El síndrome Las Vegas
Cuando uno entra a un hotel de Las Vegas, todo está diseñado de manera tal que no se sepa a ciencia cierta si es de día o de noche. Incluso, por los ductos de aire acondicionado, las 24 horas del día, se inyectan sobre los visitantes, ingentes cantidades de oxígeno, con el fin de que uno se sienta permanentemente vital y animado.
Yo en la FIL siempre conservo el júbilo que me provoca encontrar un nuevo texto que sé que me iluminará, me siento a escuchar inteligentes voces, disfruto de espectáculos y siempre estoy presto a la sorpresa y al asombro.
Y por supuesto, nunca sé si es de día o de noche.
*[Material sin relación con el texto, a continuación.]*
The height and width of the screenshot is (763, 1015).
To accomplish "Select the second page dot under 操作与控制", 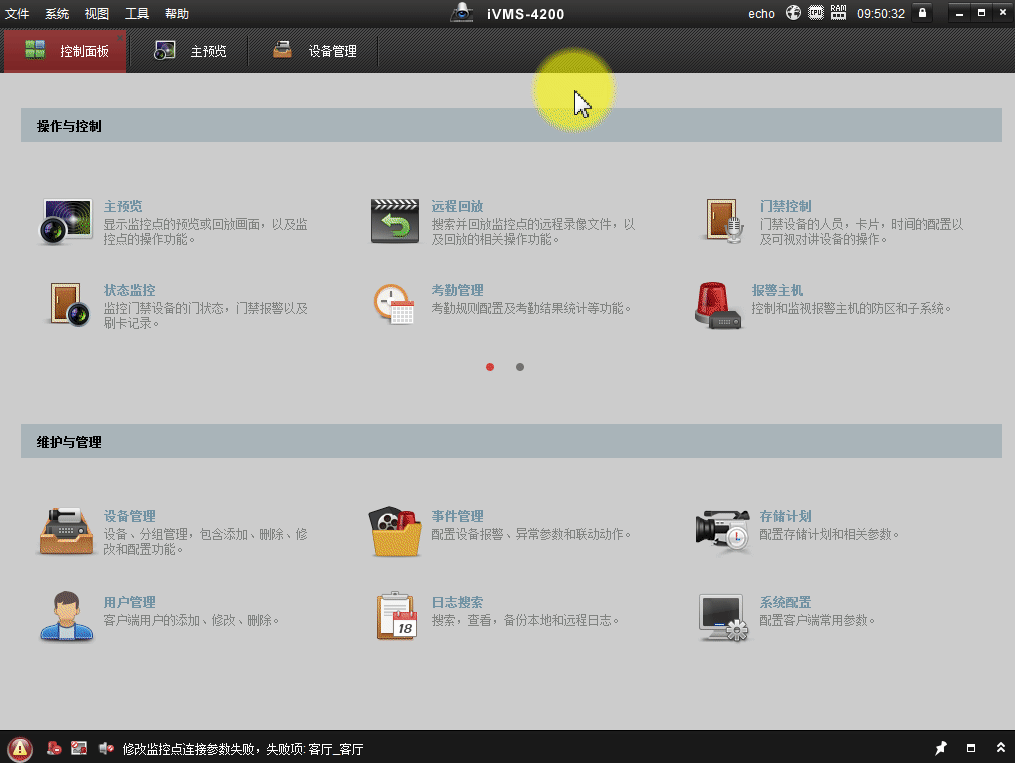I will 519,367.
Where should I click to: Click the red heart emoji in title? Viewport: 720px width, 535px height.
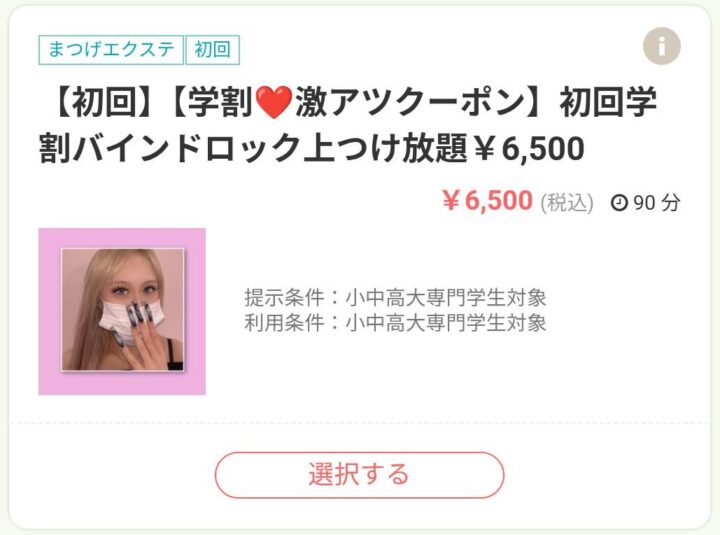coord(274,102)
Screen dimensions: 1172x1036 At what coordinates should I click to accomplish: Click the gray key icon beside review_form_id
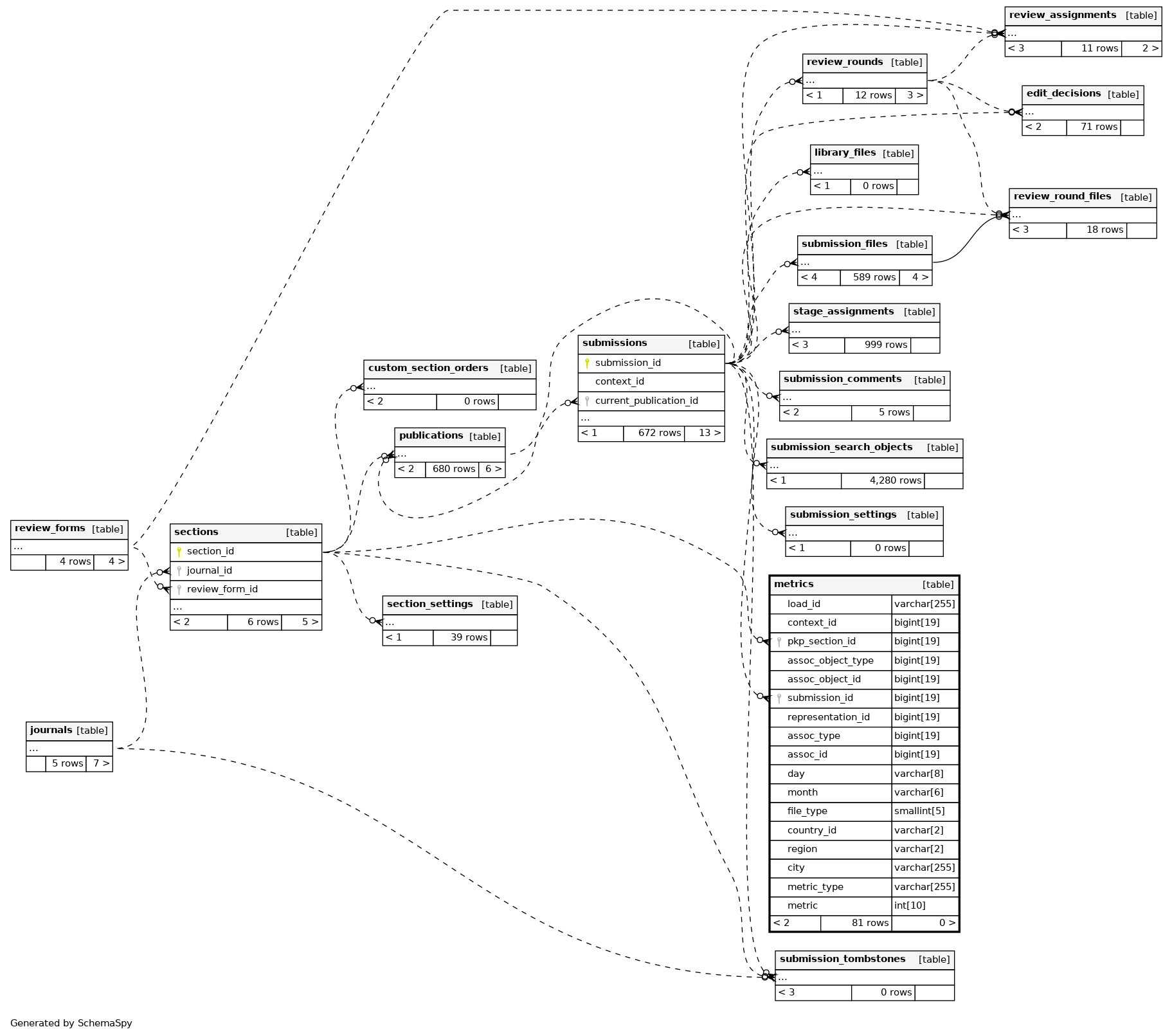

Me rijo en estos días magníficos por el reloj biológico que tengo dentro y que aparentemente no me falla. Esto quiere decir que como cuando tengo hambre y me voy a dormir cuando me vence el sueño; el resto del tiempo se me va en besos y abrazos y sonrisas cómplices, y apasionantes presentaciones y conferencias que me ayudan a descubrir que el mundo, a pesar de seguir siendo ancho, me es cada vez menos ajeno.
Agradezco que suceda la FIL y que yo tenga la magnífica oportunidad de aprender algo nuevo todos los días.
Aunque me dé el síndrome de Las Vegas, y a veces no sepa ni dónde ando.